START Data for this exercise

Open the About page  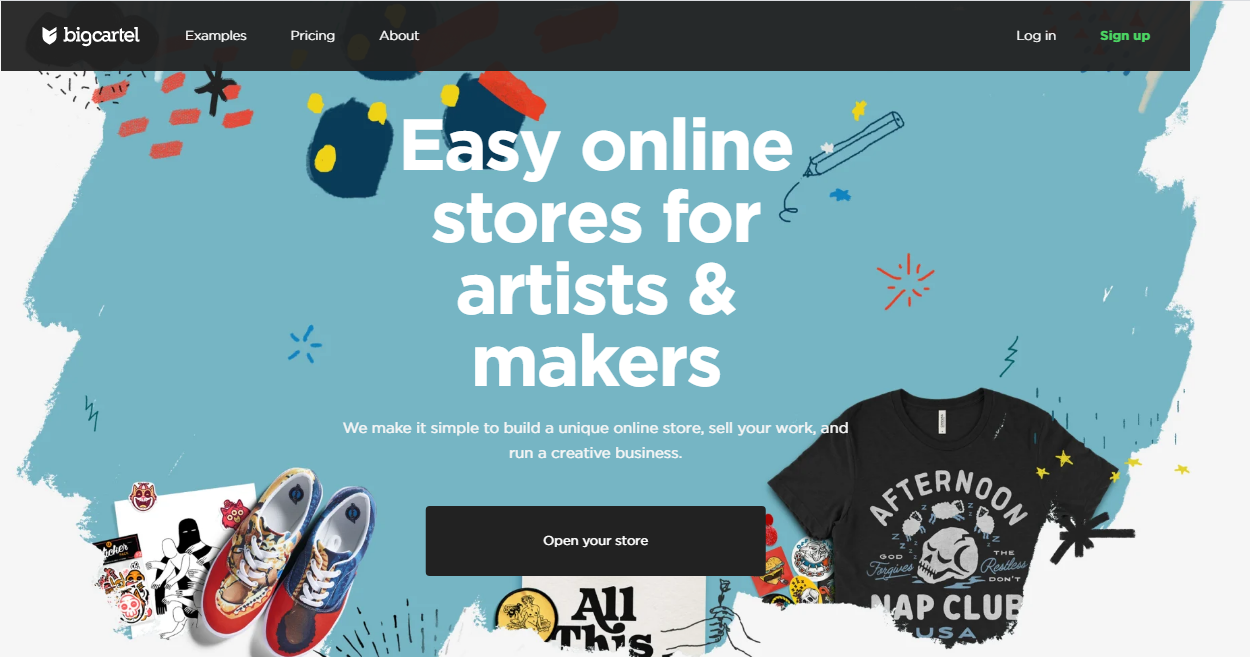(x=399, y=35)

END Data for this exercise
START Data for this exercise

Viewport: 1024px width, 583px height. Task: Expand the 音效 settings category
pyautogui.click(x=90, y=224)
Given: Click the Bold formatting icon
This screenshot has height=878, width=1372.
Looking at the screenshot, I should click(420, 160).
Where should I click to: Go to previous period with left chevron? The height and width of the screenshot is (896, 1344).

END Data for this exercise

* **Exercise objective**: Your task is to restate, word for word, only those lines above that fall between the line holding "Given: Click the Bold formatting icon" and the line holding "Where should I", inclusive.

* **Result for this task**:
Given: Click the Bold formatting icon
This screenshot has height=878, width=1372.
Looking at the screenshot, I should click(420, 160).
Where should I click to: Go to previous period with left chevron? The height and width of the screenshot is (896, 1344).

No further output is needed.